3. Penghapusan Tanam Paksa
Pada 1840 pelaksanaan cultuurstelsel menghadapi berbagai masalah. Tanda-tanda penderitaan
di kalangan rakyat Indonesia mulai tampak, khususnya di daerah-daerah penanaman
tebu. Pada 1846-1849 wabah-wabah penyakit mulai menjangkit. Sementara itu
kelaparan semakin meluas di Jawa Tengah sekitar 1850. Ditengah kondisi
demikian, pemerintah kolonial Belanda justru menetapkan kenaikan pajak tanah
dan pajak-pajak lainnya secara drastis.
Akibatnya, rakyat menjadi semakin menderita.
Penderitaan rakyat Indonesia menimbulkan reaksi
dari berbagai pihak, terutama golongan humanis Belanda. Golongan humanis
Belanda yang menyampaikan kritik terhadap pemerintah Belanda antara lain Douwes
Dekker (Multatuli) dan Baron van Hoevel. Melalui tulisan berjudul Max Havelaar, Douwes Dekker menyampaikan
kecakamannya terhadap pemerintah kolonial Belanda atas penderitaan rakyat Jawa
akibat pelaksanaan sistem tanam paksa.
Berkat kritikan yang dilakukan oleh Douwes
Dekker, tanam paksa perlahan-lahan dihapuskan. Penghapusan terhadap jenis-jenis
tanaman dilakukan secara terhadap sebagai berikut:
1)
Tanaman lada dihapuskan pada 1862
2)
Tanaman teh dihapuskan pada 1865
3)
Tanaman tembakau dihapuskan pada 1866
4)
Tanaman tebu dihapuskan pada 1870
5)
Tanaman kopi di Priangan dihapuskan pada
1917
C.
Politik
Liberal
Reaksi golongan humanis terhadap pelaksanaan
tanam paksa di Indonesia dimanfaatkan oleh golongan liberal.
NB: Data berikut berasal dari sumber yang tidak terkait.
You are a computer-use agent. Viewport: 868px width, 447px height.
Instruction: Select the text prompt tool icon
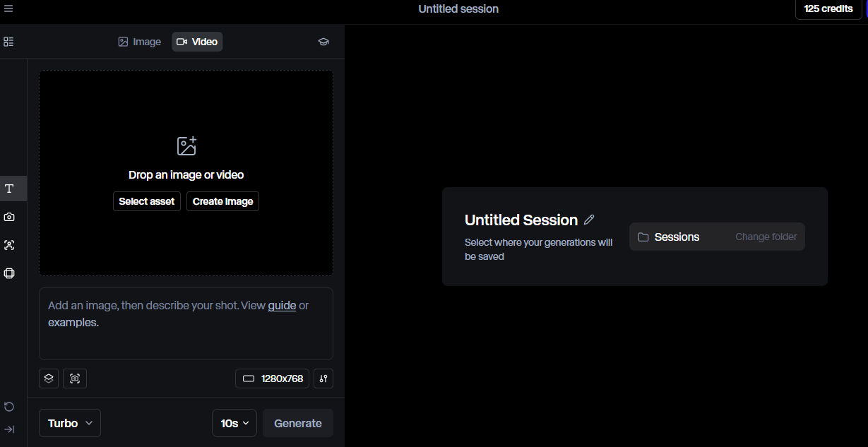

Golongan liberal
Belanda menganggap cultuurstelsel
merupakan sistem tanam wajib yang sangat memberatkan rakyat. Oleh karena itu,
golongan ini menuntut adanya pembaruan bersifat liberal. Golongan liberal
menuntut parlemen Belanda membuka Indonesia bagi para pemodal asing yang ingin
menanamkan modalnya di Indonesia. Selain itu, golongan liberal menuntut
pemerintah agar bertindak sebagai pengawas, pelindung dan penyedia fasilitas
bagi para penanam modal.
Penerapan politik liberal di Indonesia membuka
peluang bagi pihak swasta untuk turut membangun perekonomian. Pada masa ini
pemerintah Belanda mengeluarkan beberapa undang-undang yang mengatur kegiatan
perekonomian di daerah koloni. Beberapa undang-undang yang dikeluarkan
pemerintah kolonial sebagai berikut:
a.
Undang-undang Perbendaharaan Negara (Comptabiliet Wet). Undang-undang ini
dikeluarkan pada 1864 untuk mengatur setiap anggaran belanja Hindia Belanda yang
harus disahkan parlemen Belanda
b.
Undang-undang Gula (Sugar Wet). Undang-undang ini mengatur monopoli tanaman tebu oleh
pemerintah yang selanjutnya diserahkan kepada pihak swasta
c.
Undang-undang Agraria (Agrarische Wet). Undang-undang ini
dikeluarkan pada 1870 yang mengatur prinsip-prinsip politik tanah di daerah
koloni. Undang-undang Agraria memuat beberapa ketentuan berikut:
·
Tanah di Hindia Belanda dibagi menjadi
dua, yaitu tanah milik pribumi berupa persawahan, kebun, dan ladang, sewa tanah
pemerintah (tanah-tanah hutan yang tidak termasuk tanah pribumi)
·
Pemerintah mengeluarkan surat bukti
kepemilikan tanah
·
Pihak swasta dapat menyewa tanah, baik
tanah pemerintah maupun tanah penduduk pribumi. Tanah pemerintah dapat disewa
sampai 75 tahun, sedangkan tanah penduduk dapat disewa hingga 30 tahun. Proses
sewa menyewa tanah tersebut harus dilaporkan kepada pemerintah
1) Pelaksanaan Politik Liberal
Politik liberal di Indonesia disebut politik
pintu terbuka (open door policy).
Pemberlakuan politik liberal ditandai adanya kebebasan usaha berupa penanaman
modal swasta di bidang perkebunan dan pertambangan. Politik liberal resmi
berlaku di Indonesia sejak peresmian Undang-Undang Agraria (Agrarische Wet) pada 1870.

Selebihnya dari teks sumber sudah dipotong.